Exercise directions: In the listing below, find the line that contains "281x980 pixels." and the line that contains "Go to Internal". Quote both and every line between them, exactly, and nothing more.

Input records:

::::

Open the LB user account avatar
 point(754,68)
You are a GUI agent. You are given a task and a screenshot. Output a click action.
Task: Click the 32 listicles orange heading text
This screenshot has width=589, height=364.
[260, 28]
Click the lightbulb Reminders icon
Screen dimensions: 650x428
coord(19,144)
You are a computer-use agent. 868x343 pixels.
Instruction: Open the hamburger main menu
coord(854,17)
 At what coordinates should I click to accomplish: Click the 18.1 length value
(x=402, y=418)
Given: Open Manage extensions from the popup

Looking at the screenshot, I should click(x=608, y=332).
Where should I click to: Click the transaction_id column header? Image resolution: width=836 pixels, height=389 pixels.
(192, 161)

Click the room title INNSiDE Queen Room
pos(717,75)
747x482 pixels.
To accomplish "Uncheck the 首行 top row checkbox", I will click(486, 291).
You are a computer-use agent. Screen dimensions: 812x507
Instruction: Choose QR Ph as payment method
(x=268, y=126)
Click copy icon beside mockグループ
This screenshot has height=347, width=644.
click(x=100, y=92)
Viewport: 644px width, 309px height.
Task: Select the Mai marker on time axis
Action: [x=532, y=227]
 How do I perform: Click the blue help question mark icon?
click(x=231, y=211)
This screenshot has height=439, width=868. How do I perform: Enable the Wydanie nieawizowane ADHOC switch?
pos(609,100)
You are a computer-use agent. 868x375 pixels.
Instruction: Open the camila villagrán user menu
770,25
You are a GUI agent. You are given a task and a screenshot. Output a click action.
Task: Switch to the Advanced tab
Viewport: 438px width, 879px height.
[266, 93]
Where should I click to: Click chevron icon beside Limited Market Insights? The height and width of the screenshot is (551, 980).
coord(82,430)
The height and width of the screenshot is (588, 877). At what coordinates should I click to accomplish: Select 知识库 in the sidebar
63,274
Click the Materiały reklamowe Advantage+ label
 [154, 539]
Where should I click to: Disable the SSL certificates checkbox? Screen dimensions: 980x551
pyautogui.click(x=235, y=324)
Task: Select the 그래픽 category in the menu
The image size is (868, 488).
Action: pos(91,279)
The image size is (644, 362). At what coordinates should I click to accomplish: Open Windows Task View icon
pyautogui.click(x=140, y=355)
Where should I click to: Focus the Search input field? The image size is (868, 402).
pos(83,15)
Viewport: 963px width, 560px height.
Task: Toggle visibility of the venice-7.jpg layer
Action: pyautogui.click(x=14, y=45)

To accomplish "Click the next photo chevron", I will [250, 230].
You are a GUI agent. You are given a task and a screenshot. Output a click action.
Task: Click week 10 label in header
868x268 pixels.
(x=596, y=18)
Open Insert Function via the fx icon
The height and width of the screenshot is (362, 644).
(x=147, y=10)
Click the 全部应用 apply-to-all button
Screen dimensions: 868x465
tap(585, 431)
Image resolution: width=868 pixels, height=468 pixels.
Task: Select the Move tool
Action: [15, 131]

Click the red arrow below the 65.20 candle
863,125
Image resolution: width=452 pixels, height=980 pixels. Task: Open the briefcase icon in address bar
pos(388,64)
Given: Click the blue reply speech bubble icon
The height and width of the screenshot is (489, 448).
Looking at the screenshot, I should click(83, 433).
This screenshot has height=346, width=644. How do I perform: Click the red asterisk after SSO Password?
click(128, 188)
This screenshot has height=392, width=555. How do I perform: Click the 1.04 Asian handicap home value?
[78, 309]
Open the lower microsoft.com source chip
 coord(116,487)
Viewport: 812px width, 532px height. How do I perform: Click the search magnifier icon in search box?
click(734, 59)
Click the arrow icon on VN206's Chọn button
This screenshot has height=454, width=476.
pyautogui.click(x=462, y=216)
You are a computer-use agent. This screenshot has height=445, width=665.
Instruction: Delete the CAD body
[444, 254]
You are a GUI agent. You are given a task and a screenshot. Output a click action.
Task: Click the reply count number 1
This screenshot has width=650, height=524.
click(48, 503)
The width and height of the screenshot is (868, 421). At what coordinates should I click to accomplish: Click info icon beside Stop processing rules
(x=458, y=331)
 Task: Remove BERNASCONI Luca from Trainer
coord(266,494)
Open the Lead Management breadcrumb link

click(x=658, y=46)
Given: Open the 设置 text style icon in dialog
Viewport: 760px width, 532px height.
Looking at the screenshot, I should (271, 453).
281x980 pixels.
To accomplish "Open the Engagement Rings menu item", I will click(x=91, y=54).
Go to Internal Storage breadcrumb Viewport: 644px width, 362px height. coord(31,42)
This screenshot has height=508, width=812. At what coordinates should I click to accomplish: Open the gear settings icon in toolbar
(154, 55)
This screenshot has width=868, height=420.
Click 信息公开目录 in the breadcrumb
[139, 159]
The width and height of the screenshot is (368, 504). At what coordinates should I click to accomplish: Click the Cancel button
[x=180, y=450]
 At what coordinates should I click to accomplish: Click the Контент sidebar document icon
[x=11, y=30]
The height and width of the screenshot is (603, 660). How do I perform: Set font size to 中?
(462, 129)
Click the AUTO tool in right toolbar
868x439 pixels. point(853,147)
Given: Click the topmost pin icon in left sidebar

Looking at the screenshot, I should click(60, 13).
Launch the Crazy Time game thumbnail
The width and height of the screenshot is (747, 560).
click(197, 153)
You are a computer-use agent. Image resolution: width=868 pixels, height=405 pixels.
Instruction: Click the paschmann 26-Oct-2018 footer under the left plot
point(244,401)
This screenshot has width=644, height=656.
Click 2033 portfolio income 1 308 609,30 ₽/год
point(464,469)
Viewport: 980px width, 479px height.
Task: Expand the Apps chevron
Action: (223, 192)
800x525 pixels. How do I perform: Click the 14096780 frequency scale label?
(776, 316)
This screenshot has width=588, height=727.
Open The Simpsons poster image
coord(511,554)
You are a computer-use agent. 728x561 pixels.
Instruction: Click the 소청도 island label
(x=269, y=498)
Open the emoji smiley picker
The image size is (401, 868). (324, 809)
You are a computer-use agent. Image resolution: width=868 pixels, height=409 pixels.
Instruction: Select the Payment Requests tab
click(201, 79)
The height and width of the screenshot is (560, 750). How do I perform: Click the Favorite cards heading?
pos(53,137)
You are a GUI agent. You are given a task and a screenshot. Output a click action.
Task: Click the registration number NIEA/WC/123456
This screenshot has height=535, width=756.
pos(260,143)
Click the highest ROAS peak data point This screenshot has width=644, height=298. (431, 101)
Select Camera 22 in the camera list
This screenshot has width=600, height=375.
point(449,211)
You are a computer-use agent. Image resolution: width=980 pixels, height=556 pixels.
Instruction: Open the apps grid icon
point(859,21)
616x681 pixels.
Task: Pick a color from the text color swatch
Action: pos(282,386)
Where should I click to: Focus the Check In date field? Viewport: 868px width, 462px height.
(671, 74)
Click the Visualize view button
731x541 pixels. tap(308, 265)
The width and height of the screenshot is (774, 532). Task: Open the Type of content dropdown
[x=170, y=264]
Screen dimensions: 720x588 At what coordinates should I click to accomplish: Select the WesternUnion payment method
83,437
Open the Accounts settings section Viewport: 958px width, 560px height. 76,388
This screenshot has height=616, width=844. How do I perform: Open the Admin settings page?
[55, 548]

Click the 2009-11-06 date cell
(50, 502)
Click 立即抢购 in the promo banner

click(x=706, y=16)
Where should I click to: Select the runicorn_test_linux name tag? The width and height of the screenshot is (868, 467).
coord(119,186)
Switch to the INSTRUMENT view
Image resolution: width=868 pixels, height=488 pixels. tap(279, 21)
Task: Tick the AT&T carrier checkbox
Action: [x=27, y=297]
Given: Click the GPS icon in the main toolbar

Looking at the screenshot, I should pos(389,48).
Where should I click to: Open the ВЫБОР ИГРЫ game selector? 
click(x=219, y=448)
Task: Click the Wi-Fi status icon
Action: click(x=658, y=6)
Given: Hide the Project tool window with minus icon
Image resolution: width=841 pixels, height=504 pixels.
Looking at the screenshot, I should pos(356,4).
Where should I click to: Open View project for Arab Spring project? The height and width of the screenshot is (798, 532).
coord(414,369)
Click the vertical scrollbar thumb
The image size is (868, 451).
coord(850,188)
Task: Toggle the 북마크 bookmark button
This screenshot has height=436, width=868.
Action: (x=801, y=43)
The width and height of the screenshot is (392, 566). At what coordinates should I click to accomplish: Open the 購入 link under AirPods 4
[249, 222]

::::

Exercise result:
281x980 pixels.
To accomplish "Open the Engagement Rings menu item", I will click(x=91, y=54).
Go to Internal Storage breadcrumb Viewport: 644px width, 362px height. coord(31,42)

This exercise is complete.